Given request:
Rewrite the entries from the line with "This screenshot has width=1080, height=1920." up to and including the line with "the option at the bottom center is" as a numbered list, leaving out blank lines.
━━ Input data ━━
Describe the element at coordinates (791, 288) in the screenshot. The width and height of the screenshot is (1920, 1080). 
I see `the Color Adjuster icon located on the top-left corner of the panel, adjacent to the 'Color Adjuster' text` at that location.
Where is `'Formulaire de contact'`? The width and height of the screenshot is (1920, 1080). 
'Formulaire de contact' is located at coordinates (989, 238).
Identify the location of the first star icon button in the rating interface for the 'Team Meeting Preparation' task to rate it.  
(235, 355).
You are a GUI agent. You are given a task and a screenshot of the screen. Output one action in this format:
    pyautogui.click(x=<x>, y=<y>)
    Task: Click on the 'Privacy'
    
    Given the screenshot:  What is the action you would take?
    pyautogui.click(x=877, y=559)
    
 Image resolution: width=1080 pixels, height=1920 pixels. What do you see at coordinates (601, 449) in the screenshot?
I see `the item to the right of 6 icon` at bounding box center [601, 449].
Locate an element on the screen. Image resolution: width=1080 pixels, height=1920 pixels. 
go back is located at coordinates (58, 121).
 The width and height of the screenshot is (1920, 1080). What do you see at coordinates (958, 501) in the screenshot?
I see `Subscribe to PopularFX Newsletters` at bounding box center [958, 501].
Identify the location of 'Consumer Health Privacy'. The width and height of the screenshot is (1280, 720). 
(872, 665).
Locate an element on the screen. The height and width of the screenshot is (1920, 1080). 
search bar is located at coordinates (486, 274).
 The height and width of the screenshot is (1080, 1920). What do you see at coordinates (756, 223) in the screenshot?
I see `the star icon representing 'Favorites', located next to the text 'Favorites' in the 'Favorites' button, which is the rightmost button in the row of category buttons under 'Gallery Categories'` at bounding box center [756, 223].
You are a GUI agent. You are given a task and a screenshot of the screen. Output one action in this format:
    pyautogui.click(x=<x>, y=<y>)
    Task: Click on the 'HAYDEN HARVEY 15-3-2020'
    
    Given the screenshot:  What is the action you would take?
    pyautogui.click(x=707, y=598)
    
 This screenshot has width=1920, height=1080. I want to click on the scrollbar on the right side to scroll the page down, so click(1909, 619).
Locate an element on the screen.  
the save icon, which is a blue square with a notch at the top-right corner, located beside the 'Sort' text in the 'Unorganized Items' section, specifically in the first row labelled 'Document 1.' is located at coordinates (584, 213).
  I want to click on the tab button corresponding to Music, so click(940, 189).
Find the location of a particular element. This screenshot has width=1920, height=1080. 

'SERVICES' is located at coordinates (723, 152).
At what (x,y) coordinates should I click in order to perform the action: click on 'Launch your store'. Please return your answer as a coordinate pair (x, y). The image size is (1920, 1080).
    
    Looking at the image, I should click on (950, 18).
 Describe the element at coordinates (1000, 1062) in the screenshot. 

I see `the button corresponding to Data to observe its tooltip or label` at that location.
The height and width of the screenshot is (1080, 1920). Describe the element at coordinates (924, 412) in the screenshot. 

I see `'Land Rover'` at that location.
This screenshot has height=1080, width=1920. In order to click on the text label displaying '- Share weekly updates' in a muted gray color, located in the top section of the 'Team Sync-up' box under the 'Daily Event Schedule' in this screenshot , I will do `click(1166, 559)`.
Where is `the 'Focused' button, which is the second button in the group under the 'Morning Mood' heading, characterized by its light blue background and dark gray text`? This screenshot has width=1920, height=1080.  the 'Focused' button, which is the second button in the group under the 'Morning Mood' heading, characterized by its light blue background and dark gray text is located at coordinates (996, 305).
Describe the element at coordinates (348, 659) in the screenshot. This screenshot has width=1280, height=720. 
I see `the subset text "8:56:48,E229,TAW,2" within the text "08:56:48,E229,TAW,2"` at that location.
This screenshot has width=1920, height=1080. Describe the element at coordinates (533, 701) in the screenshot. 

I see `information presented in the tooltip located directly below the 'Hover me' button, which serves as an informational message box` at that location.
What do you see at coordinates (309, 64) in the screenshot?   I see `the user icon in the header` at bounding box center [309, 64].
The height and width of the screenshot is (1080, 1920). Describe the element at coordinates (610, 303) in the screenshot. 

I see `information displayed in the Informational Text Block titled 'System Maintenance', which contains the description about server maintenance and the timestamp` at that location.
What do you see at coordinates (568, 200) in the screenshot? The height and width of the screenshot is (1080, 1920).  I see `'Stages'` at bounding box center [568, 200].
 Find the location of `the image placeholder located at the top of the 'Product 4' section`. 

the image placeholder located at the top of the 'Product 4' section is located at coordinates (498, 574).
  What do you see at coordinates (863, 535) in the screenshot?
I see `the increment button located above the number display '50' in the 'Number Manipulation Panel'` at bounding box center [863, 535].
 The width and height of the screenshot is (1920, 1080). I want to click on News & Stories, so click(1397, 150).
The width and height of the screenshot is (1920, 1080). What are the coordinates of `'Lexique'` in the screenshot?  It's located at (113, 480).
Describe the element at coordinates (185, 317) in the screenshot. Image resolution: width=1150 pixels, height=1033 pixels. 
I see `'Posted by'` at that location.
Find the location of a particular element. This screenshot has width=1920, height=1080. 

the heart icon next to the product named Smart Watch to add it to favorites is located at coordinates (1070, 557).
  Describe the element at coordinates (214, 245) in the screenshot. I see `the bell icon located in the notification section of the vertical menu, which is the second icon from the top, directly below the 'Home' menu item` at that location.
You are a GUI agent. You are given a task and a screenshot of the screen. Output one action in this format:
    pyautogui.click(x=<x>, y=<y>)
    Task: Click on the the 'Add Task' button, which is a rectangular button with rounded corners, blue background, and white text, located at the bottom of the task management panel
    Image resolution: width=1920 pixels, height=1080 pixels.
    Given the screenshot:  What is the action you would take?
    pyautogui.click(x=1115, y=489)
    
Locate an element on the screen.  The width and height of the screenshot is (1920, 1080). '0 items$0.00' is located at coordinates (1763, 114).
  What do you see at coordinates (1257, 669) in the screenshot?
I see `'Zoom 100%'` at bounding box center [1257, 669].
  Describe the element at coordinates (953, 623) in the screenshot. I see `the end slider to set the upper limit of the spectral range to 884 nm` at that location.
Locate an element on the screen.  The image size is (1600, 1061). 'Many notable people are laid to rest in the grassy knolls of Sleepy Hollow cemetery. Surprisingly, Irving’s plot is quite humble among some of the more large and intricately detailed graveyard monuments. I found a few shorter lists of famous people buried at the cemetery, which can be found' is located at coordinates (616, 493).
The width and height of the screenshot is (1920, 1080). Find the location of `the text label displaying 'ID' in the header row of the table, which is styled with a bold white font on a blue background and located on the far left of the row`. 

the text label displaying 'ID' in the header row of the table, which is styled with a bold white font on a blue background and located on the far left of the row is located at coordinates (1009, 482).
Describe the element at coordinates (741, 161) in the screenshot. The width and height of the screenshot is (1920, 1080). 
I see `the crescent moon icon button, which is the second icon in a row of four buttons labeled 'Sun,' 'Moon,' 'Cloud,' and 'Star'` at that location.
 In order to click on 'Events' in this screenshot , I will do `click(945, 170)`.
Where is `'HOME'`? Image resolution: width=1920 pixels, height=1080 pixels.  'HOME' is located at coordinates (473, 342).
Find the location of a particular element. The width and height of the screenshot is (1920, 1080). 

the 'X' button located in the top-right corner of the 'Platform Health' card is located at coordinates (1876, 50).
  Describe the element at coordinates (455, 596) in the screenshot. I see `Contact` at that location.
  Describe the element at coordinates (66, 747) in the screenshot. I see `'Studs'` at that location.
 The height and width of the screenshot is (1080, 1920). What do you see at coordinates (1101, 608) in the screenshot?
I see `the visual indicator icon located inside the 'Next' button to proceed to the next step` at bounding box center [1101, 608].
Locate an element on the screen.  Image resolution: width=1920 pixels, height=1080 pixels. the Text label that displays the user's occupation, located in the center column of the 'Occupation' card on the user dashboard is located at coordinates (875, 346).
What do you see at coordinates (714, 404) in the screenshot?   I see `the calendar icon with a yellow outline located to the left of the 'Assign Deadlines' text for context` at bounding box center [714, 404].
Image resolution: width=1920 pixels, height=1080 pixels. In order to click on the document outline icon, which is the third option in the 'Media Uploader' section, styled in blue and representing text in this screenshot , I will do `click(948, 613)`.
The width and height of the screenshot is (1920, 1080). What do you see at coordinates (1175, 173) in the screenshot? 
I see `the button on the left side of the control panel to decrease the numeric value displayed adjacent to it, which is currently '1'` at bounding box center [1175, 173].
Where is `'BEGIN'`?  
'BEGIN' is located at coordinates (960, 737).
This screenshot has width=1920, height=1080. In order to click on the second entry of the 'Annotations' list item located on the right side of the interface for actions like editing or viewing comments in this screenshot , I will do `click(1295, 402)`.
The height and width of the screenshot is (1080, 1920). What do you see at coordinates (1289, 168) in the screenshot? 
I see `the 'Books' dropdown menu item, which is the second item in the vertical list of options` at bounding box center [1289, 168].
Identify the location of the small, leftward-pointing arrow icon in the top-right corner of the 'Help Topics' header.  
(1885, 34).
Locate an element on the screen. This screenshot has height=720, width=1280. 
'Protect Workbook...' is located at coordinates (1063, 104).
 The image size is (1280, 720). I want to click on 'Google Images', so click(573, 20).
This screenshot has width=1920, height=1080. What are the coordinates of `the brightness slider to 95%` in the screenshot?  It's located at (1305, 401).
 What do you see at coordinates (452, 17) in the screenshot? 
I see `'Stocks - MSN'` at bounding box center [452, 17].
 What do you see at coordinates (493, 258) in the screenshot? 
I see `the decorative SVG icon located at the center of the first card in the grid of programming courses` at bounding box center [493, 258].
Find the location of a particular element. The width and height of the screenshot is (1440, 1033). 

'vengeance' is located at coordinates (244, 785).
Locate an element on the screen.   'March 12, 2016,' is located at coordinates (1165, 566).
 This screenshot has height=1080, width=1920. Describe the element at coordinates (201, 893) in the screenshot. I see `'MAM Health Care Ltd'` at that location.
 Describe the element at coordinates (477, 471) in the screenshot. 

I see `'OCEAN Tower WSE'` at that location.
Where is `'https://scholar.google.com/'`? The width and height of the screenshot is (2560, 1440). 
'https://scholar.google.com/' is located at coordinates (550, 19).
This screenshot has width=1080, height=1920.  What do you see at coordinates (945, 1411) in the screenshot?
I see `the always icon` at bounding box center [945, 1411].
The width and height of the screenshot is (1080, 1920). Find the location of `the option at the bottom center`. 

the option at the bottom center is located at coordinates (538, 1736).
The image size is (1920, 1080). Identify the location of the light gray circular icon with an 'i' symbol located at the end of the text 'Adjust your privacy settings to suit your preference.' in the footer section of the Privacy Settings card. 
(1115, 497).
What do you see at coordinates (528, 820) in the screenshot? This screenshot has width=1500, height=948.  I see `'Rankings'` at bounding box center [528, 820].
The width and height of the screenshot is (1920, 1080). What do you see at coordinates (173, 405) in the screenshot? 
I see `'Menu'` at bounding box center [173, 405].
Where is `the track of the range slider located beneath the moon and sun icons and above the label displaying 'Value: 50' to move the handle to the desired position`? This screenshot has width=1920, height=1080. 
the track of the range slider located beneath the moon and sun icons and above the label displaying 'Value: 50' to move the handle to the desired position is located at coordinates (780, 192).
━━━
Response to the task:
1. This screenshot has width=1080, height=1920.  What do you see at coordinates (945, 1411) in the screenshot?
2. I see `the always icon` at bounding box center [945, 1411].
3. The width and height of the screenshot is (1080, 1920). Find the location of `the option at the bottom center`. 
4. the option at the bottom center is located at coordinates (538, 1736).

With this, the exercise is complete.